Dana Jansma, associate dean of students, said that when a few students showed up in the health center with bug bites last year, the college sprang to action. “This has been a hot topic among colleges and universities,” she said. “We’ve been fortunate that it’s been this long” before Kalamazoo College joined the ranks of the infested.
“We had prepared for the inevitable,” Jansma said.
The college called in Rose Pest Solutions, which did heat treatments on the handful of affected student rooms.
“They bring in trucks and machines, and they heat the room up to over 100 degrees,” she said. “The students must take out anything that would melt.”

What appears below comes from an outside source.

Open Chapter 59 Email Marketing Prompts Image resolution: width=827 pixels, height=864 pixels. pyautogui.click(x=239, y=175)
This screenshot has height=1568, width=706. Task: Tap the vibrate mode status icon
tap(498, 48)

Students were asked to open closet doors and desk drawers so the heat would penetrate. “The point is to have all of their belongings in there,” she said, to catch any of the bugs that may have hidden in clothing, books or other items.
Shawano Cleary | Special to the Kalamazoo GazetteKia Lee, left, watches as , Kalamazoo College sophomores Erick Helfmann and Dimeko Price help Lee’s daughter, freshman, Lor Vang, of St. Paul MN, right, as Vang moves into the Hoben residence hall on the campus of Kalamazoo College in 2010.

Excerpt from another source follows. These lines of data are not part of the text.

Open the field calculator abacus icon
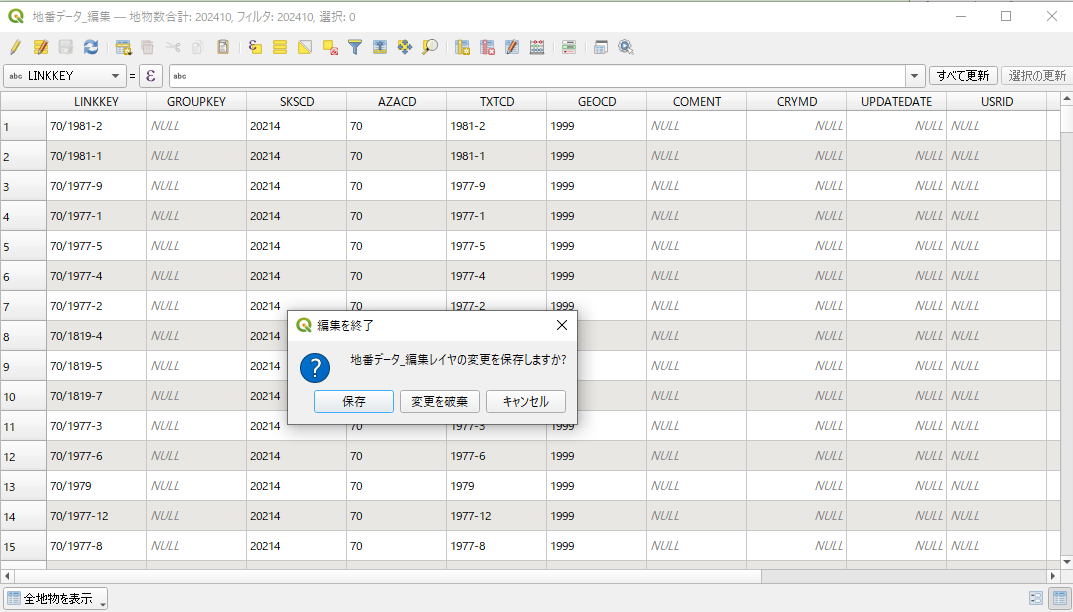The image size is (1073, 612). 537,47
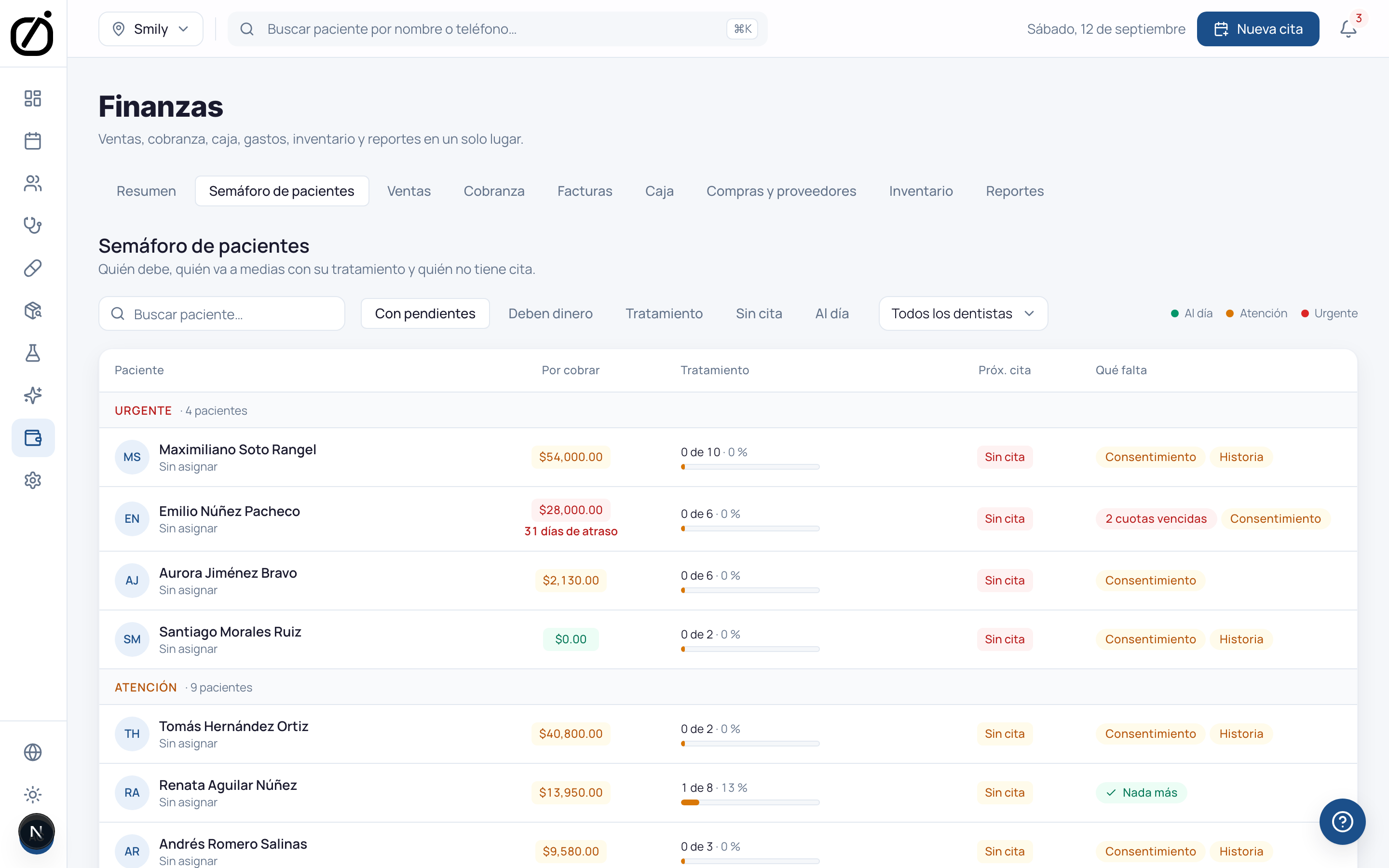Open the patients people icon in sidebar

pos(33,183)
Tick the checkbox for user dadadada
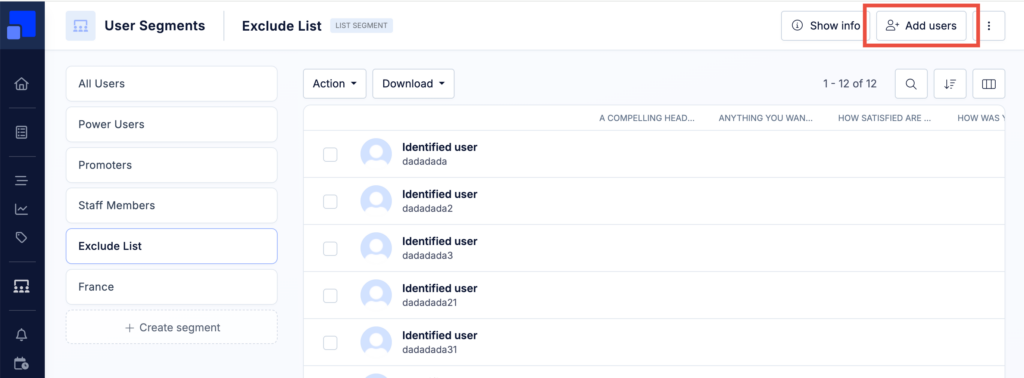The image size is (1024, 378). point(330,155)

Once the lethal temperature level is reached — 120 to 140 degrees — it’s held for six to seven hours. “It takes care of all the bugs in the entire room,” she said. “You don’t have to use chemicals, and it gets everything they get into.”
Jansma said the surrounding rooms were treated as well to prevent the insects from fleeing when the heat went up.
It did the trick.
But just to be sure, this summer while students were gone, the company brought in Chili, a beagle mix trained to sniff out bedbug infestations the way other animals go for drugs.”When live bed bugs or live bed bug eggs are detected, the dog will “alert” to the location by sitting and put a paw up to the spot,” said Jim Nelson, district manager at Rose.
All six residence halls and eight free-standing houses got the all-clear, Jansma said.
Of course, how long the rooms stay pest-free is anyone’s guess.
Missy Henriksen, vice president of public affairs for the National Pest Management Association, said 54 percent of pest-treatment professionals have treated bed bugs in college dorms this year, compared to 35 percent in 2010.
That’s just one statistic included in the association’s recent “2011 Bugs Without Borders Survey,” done in collaboration with the University of Kentucky.
Other survey highlights:
• 99 percent of pest professionals have encountered bed bug infestations in the past year (up from 95 percent in 2010).
• 73 percent of pest professionals believe bed bugs are the most difficult pest to treat.
• 80 percent of pest professionals have treated bed bugs in hotels and motels, compared to 67 percent in 2010.
• 38 percent have treated bed bugs in office buildings, compared to 18 percent in 2010.
• 36 percent have treated bed bugs in schools and day care centers, compared to 10 percent in 2010.
• 31 percent have treated bed bugs in hospitals, compared to 12 percent in 2010.
“One of the most significant findings is that bed bug encounters have become much more common in public places than the previous year, in some instances increasing by 10, 20 or nearly 30 percent,” Henriksen said.
Jansma said she would not be surprised if the insects found their way back to Kalamazoo College. She said she’s learned more than she ever really wanted to about the pest, including that “(bedbugs) are very good hitchhikers.”
“If you get one on your desk and someone walks into the room and sits on the desk chair,” she said, “it can hop on that person’s back” and be down the hall within minutes. If the bugs return, students should be prepared.
“When we had the first case, we sent out a mass notification to tell them what to look for and what to do,” Jansma said.
And if trouble re-emerges this year, the college will call the exterminators back, even though the treatment ran “into the thousands” of dollars, she said.
“It’s worth every penny, and it’s something we are obligated to do to keep our students healthy and safe,” Jansma said. “If we had let it go, it could be a disaster.”